• Passage provided:

□ □ □

# St Louis show finds



## fordcowboy (Dec 27, 1999)

Here's my goodies from the St Louis show today. It was a better turnout than the last show. More vendors, more customers.
Got to catch up w/ HOJoe, KDog, & met Old Blue. Visited w/ several from the St. Louis area.


----------



## Super Coupe (Feb 16, 2010)

Nice bunch of goodies there FCB. :thumbsup:
>Tom<


----------



## hojoe (Dec 1, 2004)

It was a good show. I got some dash bodys (can't go wrong @ $10 ea), a couple of tjet chassis, a couple of AW xtractions and a nice green Cheeta with no glass (anybody got one for sale or trade?). Also a copper brush and a saw-type blade for my dremel. Here's a couple of shots of what I got.
hojoe


----------



## Joe65SkylarkGS (Feb 15, 2010)

Nice haul, show us those decals. Are they vinyl or peel n stick?


----------



## tazman052186 (Oct 19, 2005)

Nice finds.


----------



## fordcowboy (Dec 27, 1999)

Hey hojo my wife said I could not get the saw blade. lol


----------



## TexMexSu (Mar 24, 2012)

Good stuff there you guys got.

We decided to not make the 10 hour round trip and instead spent the gas/hotel $$ on a few eBay slot items.

Not as much fun as shopping in person though.


Congrats on your finds.


----------



## hojoe (Dec 1, 2004)

She's right! You'd cut your finger off. And she'd have to deal with it.


----------



## slotcarman12078 (Oct 3, 2008)

□ □ □

• Information supplied:
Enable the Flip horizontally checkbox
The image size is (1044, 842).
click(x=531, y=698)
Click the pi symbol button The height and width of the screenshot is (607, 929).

□ □ □

• Task instructions:
[1] In the St. Louis show thread, what does fordcowboy say his wife would not let him get?
[2] Please reproduce the St. Louis show thread word for word, everything from "We decided to" down to "on your finds.".
Use only the St. Louis show thread, not the material.

• Exercise responses:
[1] The saw blade.

[2]
We decided to not make the 10 hour round trip and instead spent the gas/hotel $$ on a few eBay slot items.

Not as much fun as shopping in person though.


Congrats on your finds.